Adopting Policy For Diversity Sacrifices Quality

Reprint from the Wisconsin State Journal, April 14, 1997This afternoon the UW-Madison Faculty Senate will be asked to pass a resolution reaffirming its commitment to racial and ethnic diversity in minority enrollment and retention.

What does passing such a resolution mean? Will the UW-Madison suddenly become successful in recruiting and retaining minorities? Or will these efforts to increase minority access lead to an erosion of quality?

Proponents of diversity will undoubtedly emphasize the resolution’s symbolic importance in the quest to expand educational opportunities for targeted minority groups. They will probably also argue that continued admission of small numbers of underqualified applicants, based on preferential standards for minority groups, can hardly compromise the UW-Madison’s high quality. But, the truth is that it can, it has, and it will continue to compromise that quality.

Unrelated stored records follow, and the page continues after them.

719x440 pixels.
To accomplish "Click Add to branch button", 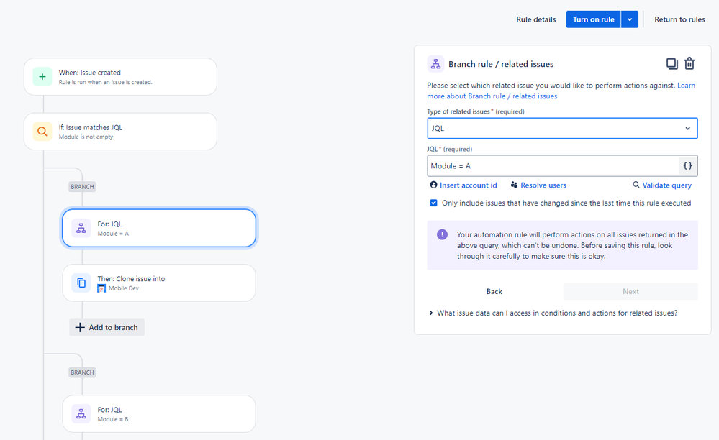I will coord(107,327).
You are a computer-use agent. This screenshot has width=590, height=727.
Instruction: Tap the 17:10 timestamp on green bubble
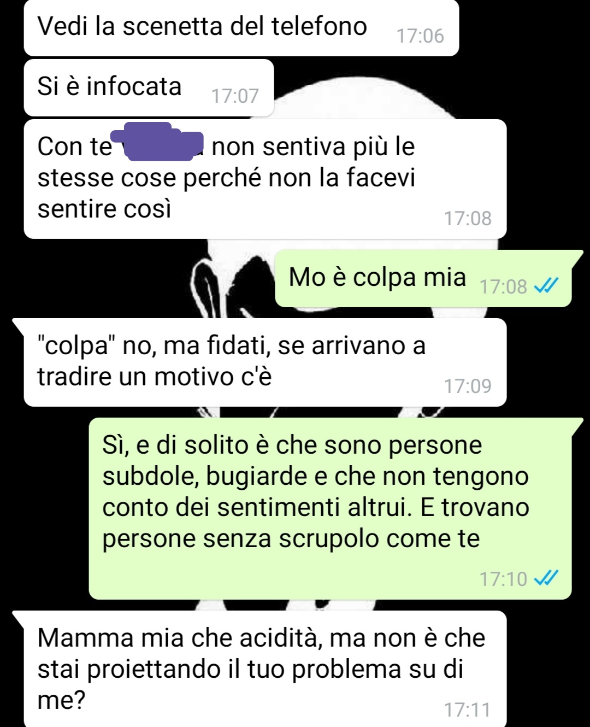[x=503, y=579]
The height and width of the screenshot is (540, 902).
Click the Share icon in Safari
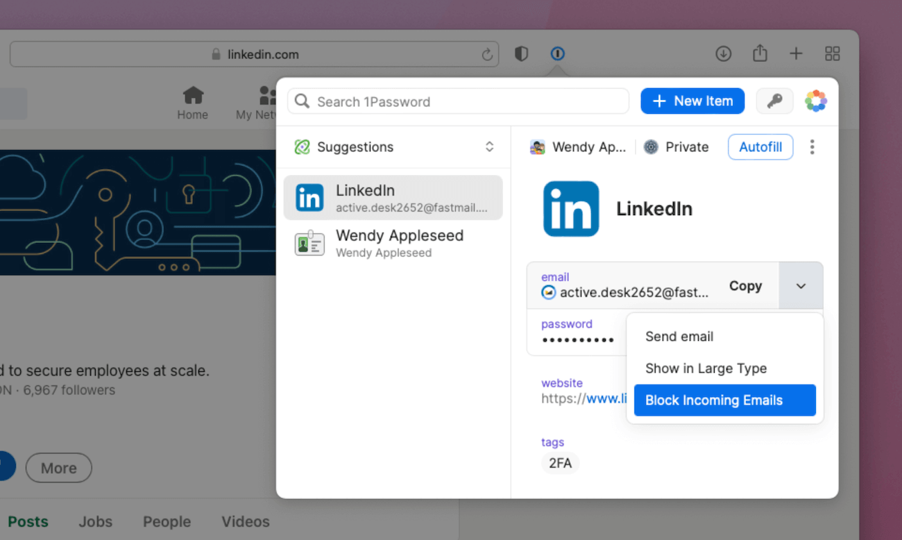pos(760,53)
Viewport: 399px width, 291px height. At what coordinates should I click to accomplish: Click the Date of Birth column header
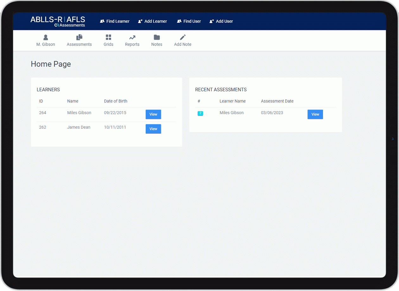116,101
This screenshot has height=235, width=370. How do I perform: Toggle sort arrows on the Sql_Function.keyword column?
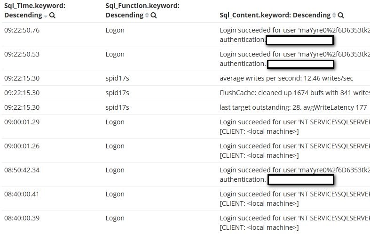tap(147, 16)
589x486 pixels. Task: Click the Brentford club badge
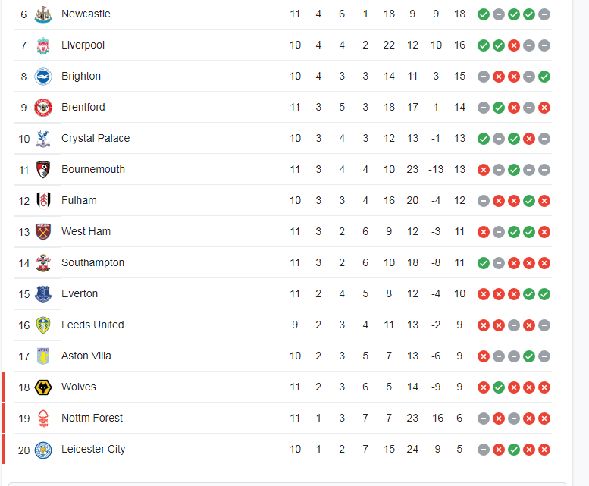point(43,107)
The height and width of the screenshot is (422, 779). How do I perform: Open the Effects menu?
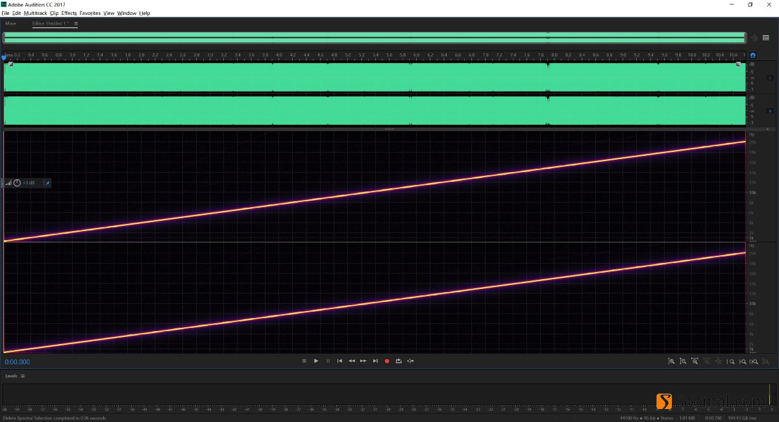coord(68,12)
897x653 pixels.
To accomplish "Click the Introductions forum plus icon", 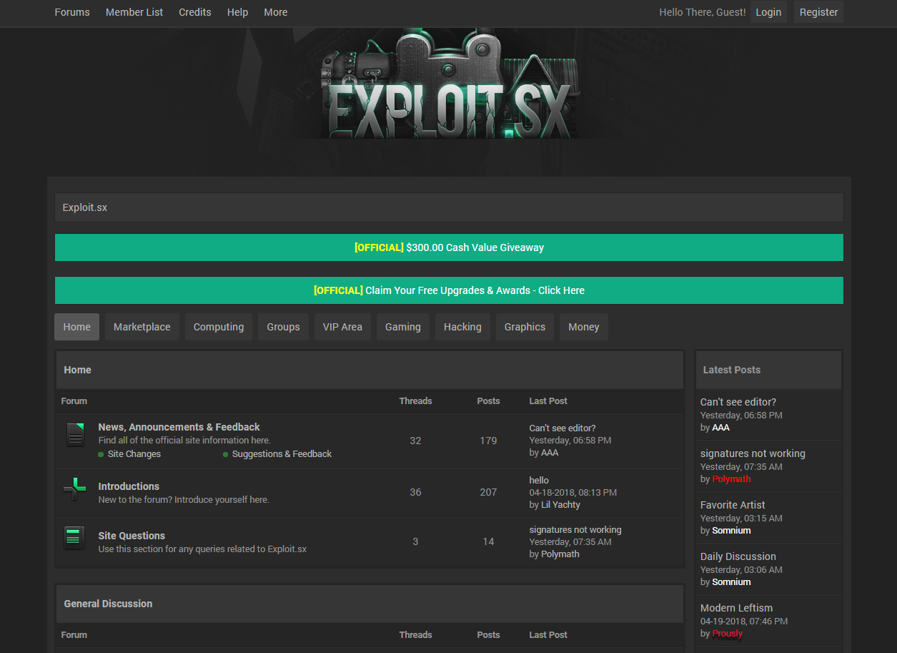I will click(x=75, y=489).
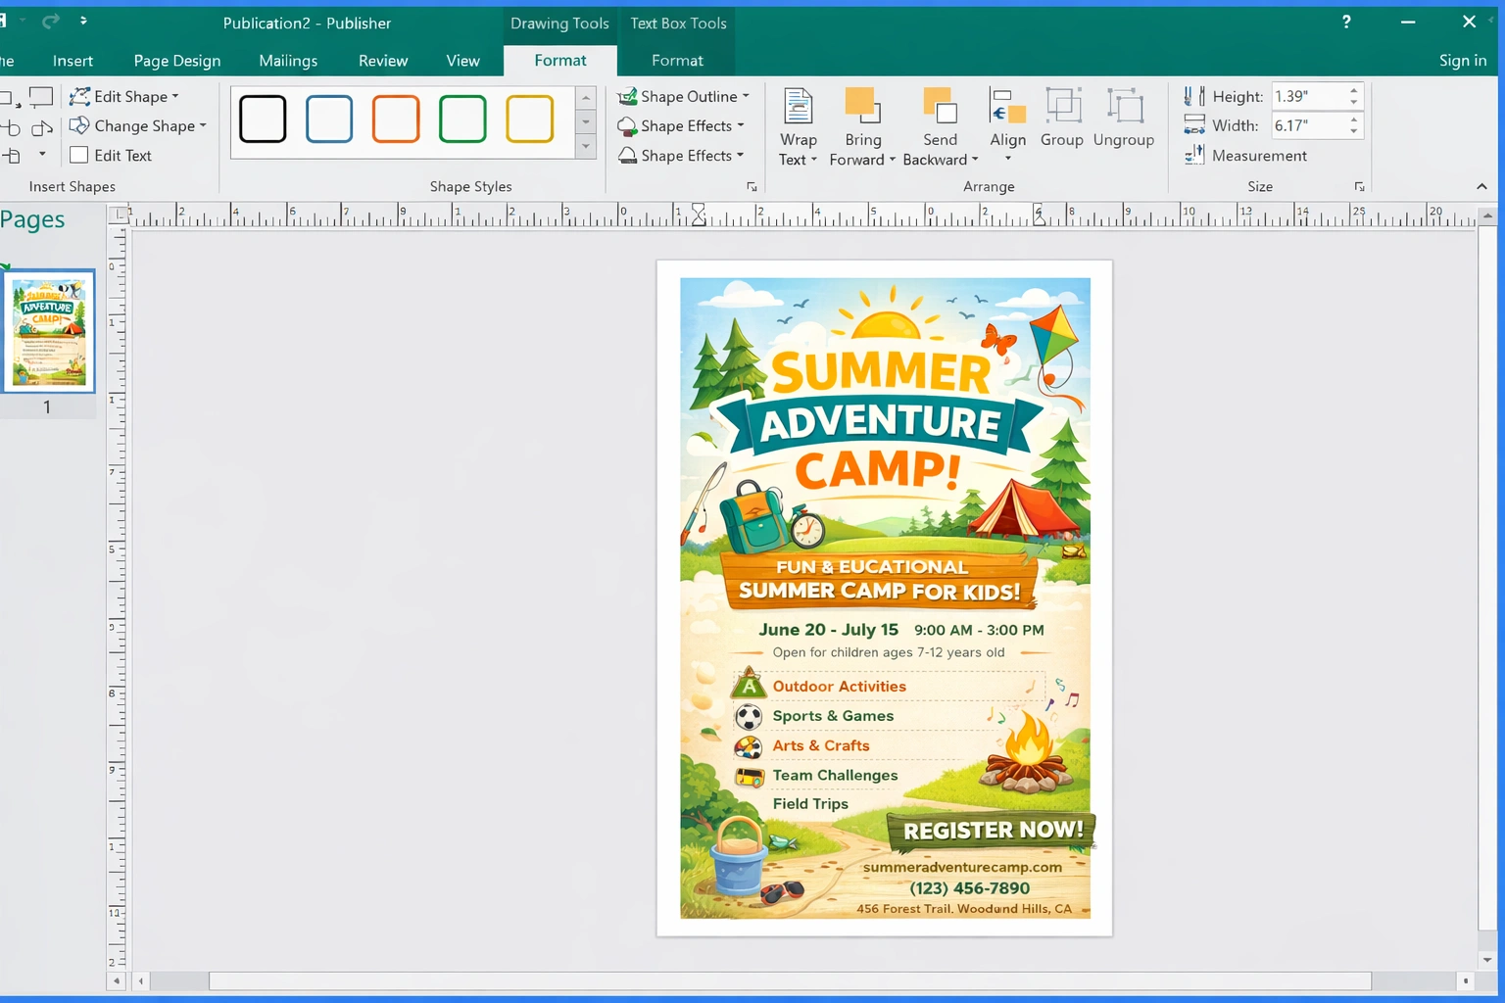Select Edit Text for the shape

pyautogui.click(x=111, y=155)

Diversity will compromise quality because the UW-Madison faces a critical time of diminishing resources. State budget resources are essentially stable. Gaining more revenue through increased tuition will be difficult. Federal funding is becoming increasingly scarce. These developments require a careful reappraisal of how UW-Madison allocates its fiscal and human resources.

The need for additional resources is quite apparent to those who know the UW-Madison. Of particular importance is the inadequate number of faculty to teach its large student body. Consider these two immediate needs.

First, added faculty are needed to implement the new general education requirements that took effect this year after unanimous endorsement by the Faculty Senate several years ago. The rhetoric/composition requirement, for example, calls for small writing courses designed to help second semester freshmen sharpen their writing skills and enhance their learning by working more closely with senior faculty. With more than 5,000 new freshmen enrolling each year, this will mean scheduling an additional 250 writing classes. The new requirement also calls for offering small, faculty-taught writing intensive courses in each undergraduate major. More faculty are desperately needed to make these two components of the new rhetoric/composition requirement effective.

Second, over the past 10 years the number of new young faculty has fallen sharply. This poses a even more serious threat to the future quality of UW-Madison. Because of tight budgets, overall faculty size dropped from just under 2,400 in 1986 to about 2,200 last year as faculty retired

or departed for other jobs. Virtually all the decline occurred in the 30-34 and 35-39 age categories. The reason—so few new young faculty were hired as replacements. Not only has average class size increased, but the institution and its future students are deprived of new young scholars who will become the backbone of the future faculty.

What is the connection between the quality and diversity? UW-Madison’s diversity program now costs approximately $5 million dollars annually. This program pays the salaries of minority recruiters and advisers, special programs for minority students, other special programs for pre-college minorities, substantial amounts of financial aid, multicultural activities, and the like. Strong pressures to increase spending beyond this amount are coming from the Civil Rights Defense Coalition, an activist student group, and from the faculty Committee on Academic Affairs of Minority/Disadvantaged Students which is proactive on diversity issues.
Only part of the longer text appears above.